Document section

.....

Photographers Without Cameras


Artists at Work, Prospect Park, Brooklyn. I believe the man at right is W.E. James. An assistant can be seen working, leaning in the back of the dark wagon.


Mrs. A.H. Bates, Born August 6th, 1848. Height 7 feet 11 1/2 inches. Weight 413 Pounds. Capt. M. V. Bates, Born November 9th, 1845. Height 7 feet 11 1/2 inches. Weight 478 Pounds. The man on the right is Charles Eisenmann, the photographer.

Martin Van Buren Bates (November 9, 1837 – January 19, 1919), known as the “Kentucky Giant” was an American man famed for his great height. He was 7 ft 11 in. tall and weighed 475 lbs.

He began a big growth spurt at some time around the age of six or seven, and was over 6 ft. tall and weighed over 200 lbs. by the time he was twelve years old.

Upon the outbreak of the Civil War, Bates joined the 5th Kentucky Infantry Confederate States Army, as a private, in 1861. His ferocity in battle and imposing figure saw him quickly promoted to the rank of captain. Bates was severely wounded in a battle around the Cumberland Gap area and captured and imprisoned at Camp Chase in Ohio, although he later escaped.

He returned to Kentucky after the war. Before the war, his first occupation was as a schoolteacher. While the circus was on tour in Halifax, Canada, the 7-foot-11-inch-tall Anna Haining Swan visited. She and Martin soon got to know each other, and were married in 1871. The highly publicized wedding, at St. Martin-in-the-Fields in London, England, drew thousands of people to try to attend, due to both the uncommonness of the spectacle and the disarming good nature of the pair. Queen Victoria herself gave them two extra-large diamond-studded gold watches as wedding presents.

.....

Required actions
**1.** Answer these questions using the passage about the Kentucky Giant:
(a) In which camp was Bates imprisoned after he was captured?
(b) What was Bates's first occupation before the war?
(c) In which church were Bates and Anna Haining Swan married?
**2.** Proceed with the passage about the Kentucky Giant, picking up after its final sentence.
The material after this passage is unrelated to it.

.....

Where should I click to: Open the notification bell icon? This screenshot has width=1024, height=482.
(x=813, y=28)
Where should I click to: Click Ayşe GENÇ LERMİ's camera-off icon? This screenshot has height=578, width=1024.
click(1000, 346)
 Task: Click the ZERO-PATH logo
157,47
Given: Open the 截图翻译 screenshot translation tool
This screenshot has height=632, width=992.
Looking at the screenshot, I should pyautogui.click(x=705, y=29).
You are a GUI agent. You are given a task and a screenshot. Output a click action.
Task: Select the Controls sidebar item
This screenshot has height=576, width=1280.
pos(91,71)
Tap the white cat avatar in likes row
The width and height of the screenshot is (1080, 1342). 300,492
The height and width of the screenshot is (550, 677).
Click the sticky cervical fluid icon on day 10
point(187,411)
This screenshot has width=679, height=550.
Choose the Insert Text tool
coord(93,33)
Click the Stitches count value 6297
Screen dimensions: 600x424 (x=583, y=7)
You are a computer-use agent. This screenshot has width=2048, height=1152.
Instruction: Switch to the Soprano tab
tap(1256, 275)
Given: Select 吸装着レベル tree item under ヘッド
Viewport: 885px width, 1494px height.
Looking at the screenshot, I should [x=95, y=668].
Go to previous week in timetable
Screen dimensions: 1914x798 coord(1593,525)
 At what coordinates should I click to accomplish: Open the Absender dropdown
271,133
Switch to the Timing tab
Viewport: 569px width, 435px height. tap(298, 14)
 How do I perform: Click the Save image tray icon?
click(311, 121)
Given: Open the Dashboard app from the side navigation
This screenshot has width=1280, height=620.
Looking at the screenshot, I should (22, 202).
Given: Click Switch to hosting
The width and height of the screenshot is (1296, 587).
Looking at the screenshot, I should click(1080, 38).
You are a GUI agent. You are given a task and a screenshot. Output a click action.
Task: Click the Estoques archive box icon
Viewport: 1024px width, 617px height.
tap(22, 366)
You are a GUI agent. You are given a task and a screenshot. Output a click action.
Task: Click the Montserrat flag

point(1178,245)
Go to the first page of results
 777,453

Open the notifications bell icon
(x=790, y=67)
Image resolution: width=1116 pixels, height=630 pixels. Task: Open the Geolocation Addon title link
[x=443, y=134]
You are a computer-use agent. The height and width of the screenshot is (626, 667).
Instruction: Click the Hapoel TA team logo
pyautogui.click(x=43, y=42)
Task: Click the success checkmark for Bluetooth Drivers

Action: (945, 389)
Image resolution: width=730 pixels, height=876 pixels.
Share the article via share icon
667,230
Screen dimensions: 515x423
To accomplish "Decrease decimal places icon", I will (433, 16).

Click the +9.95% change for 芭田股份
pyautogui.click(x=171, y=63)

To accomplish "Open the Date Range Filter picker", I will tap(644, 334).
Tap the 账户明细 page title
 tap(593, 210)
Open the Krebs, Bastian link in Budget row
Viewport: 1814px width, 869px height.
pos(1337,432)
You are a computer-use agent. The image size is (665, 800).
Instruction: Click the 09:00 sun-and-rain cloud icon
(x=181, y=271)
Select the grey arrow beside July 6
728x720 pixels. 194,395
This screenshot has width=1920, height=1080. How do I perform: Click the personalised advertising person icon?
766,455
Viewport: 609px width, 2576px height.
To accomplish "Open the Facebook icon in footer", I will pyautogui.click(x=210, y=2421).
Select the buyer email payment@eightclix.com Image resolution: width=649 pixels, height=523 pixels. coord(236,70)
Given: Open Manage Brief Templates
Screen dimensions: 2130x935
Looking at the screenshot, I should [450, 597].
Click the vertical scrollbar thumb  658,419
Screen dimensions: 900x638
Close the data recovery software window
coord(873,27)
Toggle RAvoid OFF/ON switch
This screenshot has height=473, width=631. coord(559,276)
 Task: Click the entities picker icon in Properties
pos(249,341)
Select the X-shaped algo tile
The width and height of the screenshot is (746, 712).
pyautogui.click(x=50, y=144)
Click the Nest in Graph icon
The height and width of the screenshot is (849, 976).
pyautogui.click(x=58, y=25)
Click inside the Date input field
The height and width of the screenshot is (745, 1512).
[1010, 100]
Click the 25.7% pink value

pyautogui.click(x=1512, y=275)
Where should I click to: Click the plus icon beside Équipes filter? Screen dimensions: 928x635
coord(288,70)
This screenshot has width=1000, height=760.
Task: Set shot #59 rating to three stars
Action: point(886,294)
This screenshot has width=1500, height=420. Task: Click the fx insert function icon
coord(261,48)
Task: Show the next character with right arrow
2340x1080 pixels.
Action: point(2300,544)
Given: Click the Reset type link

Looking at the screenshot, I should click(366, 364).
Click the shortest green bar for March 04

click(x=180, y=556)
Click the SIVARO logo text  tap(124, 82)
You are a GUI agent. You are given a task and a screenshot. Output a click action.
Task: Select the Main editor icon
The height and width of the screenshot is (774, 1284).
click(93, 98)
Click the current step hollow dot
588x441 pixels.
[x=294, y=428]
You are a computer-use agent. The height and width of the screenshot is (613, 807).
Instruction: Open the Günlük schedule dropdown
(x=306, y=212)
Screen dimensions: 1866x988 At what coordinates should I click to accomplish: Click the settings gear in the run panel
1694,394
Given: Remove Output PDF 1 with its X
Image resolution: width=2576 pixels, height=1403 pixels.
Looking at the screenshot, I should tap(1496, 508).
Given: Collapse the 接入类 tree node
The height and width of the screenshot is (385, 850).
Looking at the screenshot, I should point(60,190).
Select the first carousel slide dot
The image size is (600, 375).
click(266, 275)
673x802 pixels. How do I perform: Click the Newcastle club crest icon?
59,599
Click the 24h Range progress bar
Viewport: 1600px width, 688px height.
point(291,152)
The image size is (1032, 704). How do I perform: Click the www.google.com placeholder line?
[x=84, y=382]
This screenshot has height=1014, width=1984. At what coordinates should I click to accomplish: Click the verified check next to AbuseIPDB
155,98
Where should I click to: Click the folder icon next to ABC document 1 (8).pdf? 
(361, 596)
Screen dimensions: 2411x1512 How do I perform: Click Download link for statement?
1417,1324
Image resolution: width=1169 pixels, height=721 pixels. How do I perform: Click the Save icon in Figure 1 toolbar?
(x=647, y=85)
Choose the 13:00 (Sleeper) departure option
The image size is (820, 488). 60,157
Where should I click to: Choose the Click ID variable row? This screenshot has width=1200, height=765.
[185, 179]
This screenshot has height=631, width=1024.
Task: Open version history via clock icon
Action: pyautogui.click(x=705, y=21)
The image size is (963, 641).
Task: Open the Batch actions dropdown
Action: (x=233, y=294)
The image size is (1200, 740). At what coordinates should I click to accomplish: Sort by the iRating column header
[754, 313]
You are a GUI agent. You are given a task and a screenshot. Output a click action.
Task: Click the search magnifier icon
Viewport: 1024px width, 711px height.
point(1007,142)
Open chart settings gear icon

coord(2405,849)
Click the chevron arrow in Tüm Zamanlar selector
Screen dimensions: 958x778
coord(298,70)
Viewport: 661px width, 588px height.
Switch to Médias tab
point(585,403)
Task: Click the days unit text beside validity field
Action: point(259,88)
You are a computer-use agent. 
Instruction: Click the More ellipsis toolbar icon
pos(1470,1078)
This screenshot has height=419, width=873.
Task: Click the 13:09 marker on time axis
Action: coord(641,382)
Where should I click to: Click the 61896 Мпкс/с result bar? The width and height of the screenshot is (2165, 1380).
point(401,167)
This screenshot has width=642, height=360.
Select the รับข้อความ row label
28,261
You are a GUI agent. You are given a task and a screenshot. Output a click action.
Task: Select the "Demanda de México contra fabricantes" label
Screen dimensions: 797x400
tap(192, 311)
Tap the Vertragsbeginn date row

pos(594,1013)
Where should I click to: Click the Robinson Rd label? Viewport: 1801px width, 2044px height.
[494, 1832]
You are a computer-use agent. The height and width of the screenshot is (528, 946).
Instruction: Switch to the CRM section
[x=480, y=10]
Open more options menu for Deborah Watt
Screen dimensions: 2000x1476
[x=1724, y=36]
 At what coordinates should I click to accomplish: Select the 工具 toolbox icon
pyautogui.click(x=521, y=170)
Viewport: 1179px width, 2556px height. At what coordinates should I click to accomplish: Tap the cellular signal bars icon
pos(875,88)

.....

Task-by-task answers
**1.**
(a) Camp Chase, in Ohio.
(b) He was a schoolteacher.
(c) St. Martin-in-the-Fields, in London, England.

**2.**
Martin and Anna moved to Ohio in 1872, settling in Seville. On 19 May 1872, Anna gave birth to a daughter, who weighed 18 lbs.and died at birth. The couple built a large house to accommodate themselves comfortably. He explains the next few years in his autobiography:

While in Ohio, I purchased a farm in Seville, Medina County. It consisted of 130 acres of good land. I built a house upon it designed especially for our comfort. The furniture was all built to order and to see our guests make use of it recalls most forcibly the good Dean Swift’s traveler in the land of Brobdingnag.

I had determined to become a farmer, so I stocked my farm with the best breeds of cattle, most of them being short horns. My draught horses are of the Norman breed.

My rest was not to last long, for the solicitations of managers, I consented to again travel. The seasons of 1878, 1879 and 1880 found us leading attractions of the W. W. Cole circus.

While we have during these years been blessed with many things, affliction again visited us in the loss of a boy, born on the 15th day of January, 1879. He was 28 inches tall and weighed twenty-three pounds and was perfect in every respect.

Anna Bates died on August 5, 1888. Martin ordered a statue of her from Europe for her grave, sold the oversized house, and moved into the town. In 1889 he remarried, this time to a woman of normal stature, Annette LaVonne Weatherby and lived a mostly peaceful life until his death in 1919 of nephritis.



Anna Swan and Martin Van Buren Bates, husband and wife. The man on the right is Charles Eisenmann, the photographer.


Umbrella Rock on Point.  Royan M. Linn at right; photo shack at left; shadow of photographer in foreground.


Lookout Photographer and Staff on Pt. Lookout Mountain. Royan M. Linn and operators.


Lookout Photographers on Lookout Mountain showing part of Battlefield and Chattanooga in the distance.


Gentleman, probably the photographer, looking at stereoviews. Frames and cases in background. Image is pseudoscopic.


Photo studio interior. Photographer sits in background at keyboard. Image is pseudoscopic.


517. Suttler’s Store, Little Missouri. F. Jay Haynes sits at right. His plate box with “Haynes, Fargo” is by his side.


William Henry Jackson at work.


398. Camp Life, Upper Ausable Pond, Sept. 8, 1876. Seneca Ray Stoddard self portrait sitting at the table facing camera. The string to pull the shutter is visible.


Traveling photo studio of E.A. Adams, Whitinsville, Mass.


Rock City, (near Olean). There is a photographer working under the dark tent at right, his hat lays on the ground.


No. 110. Camp in Echo Canon. William Henry Jackson at his camp site.


515-Photographing in High Places. William Henry Jackson at work.


Self-portrait by W.E. Bowman, Ottawa, Illinois.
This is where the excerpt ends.